Had corrective mechanisms been in place, corrective measures would have been taken a long time ago — when the first stone was cast. Matters have now come to a head. We have seen a running battle between a media house and the premier security intelligence agency. The government is trapped in the crossfire of its own making.
The need of the hour is to protect the lives of journalists and to resist arbitrary methods to suppress the media. On this we must be united. Having said this, I would add that we also need to revisit our history so that we do not make blunders again. We have always responded so belatedly to a long-brewing problem that we have allowed interested parties to exploit the situation.
Now look at the present crisis. It is being described as a collision between the ISI and Geo that is, in turn, interpreted as a struggle for power between civilian forces and the military, given the backing the government extended to the media house. This has divided the media with no consideration of what is at stake. We should understand that our basic freedoms are under threat.

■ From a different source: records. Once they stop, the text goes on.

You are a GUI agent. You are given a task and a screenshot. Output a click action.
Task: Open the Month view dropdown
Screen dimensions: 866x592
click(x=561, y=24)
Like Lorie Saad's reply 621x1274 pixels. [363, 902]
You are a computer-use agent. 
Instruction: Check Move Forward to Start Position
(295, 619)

That would explain the knee-jerk reaction from many of those who have struggled for press freedom for long. How can anyone support the move by the security establishment to muzzle the media via ham-handed methods? But in the current war of words, the biggest casualty has been the ability to view the situation dispassionately and holistically.
I would unconditionally support the journalists’ right to freedom of expression — albeit within an impartial and fair regulatory framework that would pre-empt any abuse of that freedom.

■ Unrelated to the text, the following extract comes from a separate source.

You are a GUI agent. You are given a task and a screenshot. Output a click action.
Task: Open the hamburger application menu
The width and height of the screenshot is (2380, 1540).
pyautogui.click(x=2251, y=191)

When Gen Musharraf decided to ‘let a hundred flowers bloom’ and television channels mushroomed, Pakistan leapfrogged into the electronic media age with unprecedented freedom. This appears to have been dangerous if one recalls that the Pakistani media had always been in chains and had never operated in a period of normality that would have enabled it to develop healthy traditions.
One cannot learn responsible practices when the sword of Damocles is constantly hanging over one’s head. Professionalism and maturity are not cultivated easily when professionals are burdened with press advices and censorship.
Hence, while no doubt it boosted the freedom of expression, the move to open up the media with no regulations or mechanisms inevitably resulted in licence of the worst kind. Gen Musharraf had believed that he could manage the risks by manipulating the TV channels to his own advantage as his predecessors had done.
The establishment-journalist equation had for decades been marked by the ignoble practice of ‘buying’ willing journalists — remember the infamous lifafa journalism of the Zia years and the information ministry’s secret funds? It was not difficult because even politicians could be bought. This time the security establishment’s strategy to exercise controls — the so-called soft power — didn’t quite work.
Economic conditions have changed with the deregulation of the economy. Corruption has gone up by leaps and bounds. For the media houses it has meant less dependence on the government for their advertisement revenues. The ratio between advertisements from the public and private sectors has also been reversed.
The proliferation of media outlets has led to competition giving popular anchors the opportunity to negotiate their price. They can switch jobs and each change brings them a raise of hundreds and thousands. In the environment generated by the ratings war, the breaking news syndrome and sensationalism fostered by them, can one expect healthy journalism to be nurtured?
We forget that voices have been raised earlier against the misdoings of the electronic media. Human life lost its sanctity and violence was freely televised. Health professionals complained about what the media was doing to our children’s psyche. The struggles of the people to live a life of dignity were relegated to the back-burner. The calls from a few concerned individuals — media persons and other professionals — for a code of conduct based on ethics fell on deaf ears.
The security establishment is now taking us back to square one. This is no solution. In the war of the titans, the more powerful wins but it crushes the common man in the process.